Beberapa hari berselang, sanak
keluarga yang hendak membalas dendam itu mengikuti buronan tersebut hingga ke
tempat “tenda pengungsian” itu. Mereka menjelaskan kepada lelaki tua itu
mengenai buronan berikut ciri-cirinya yang telah membunuh kerabatnya. Lalu
mereka bertanya, “Apakah Anda telah
melihat lelaki itu? Apakah dia ada di sini? Karena kami mau menangkap dan
membalaskan dendam, nyawa ganti nyawa!”
“Ia ada di sini!” Kata orang
tua itu, “tetapi kalian tidak akan pernah mendapatkan dan menjamahnya!”
“Akan tetapi, dia telah
membunuh, dan kami saudara sedarah anak yang dibunuh itu akan merajam dia
sesuai dengan hukum yang berlaku! Keluarkan dia, berikan kepada kami!” Teriak
mereka.

• [DATA YANG DIBERIKAN]:
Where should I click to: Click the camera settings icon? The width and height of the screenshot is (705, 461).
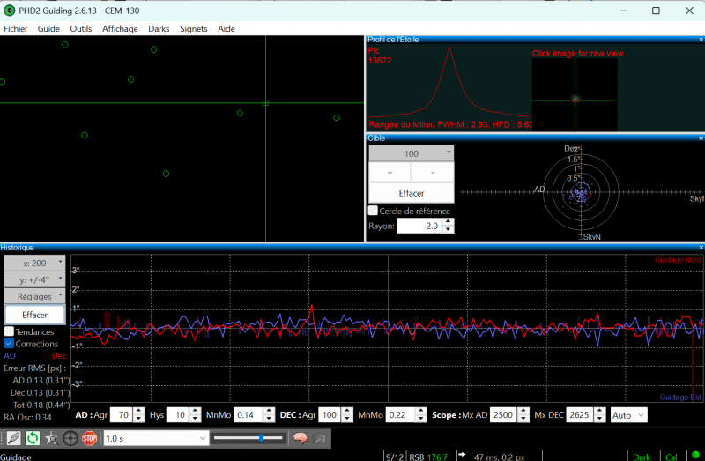[319, 438]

• [PERINTAH TUGAS]: Menurut teks bacaan, apa yang hendak dilakukan sanak keluarga itu terhadap buronan sesuai dengan hukum yang berlaku?

• [JAWABAN LENGKAP]: Mereka hendak merajam dia.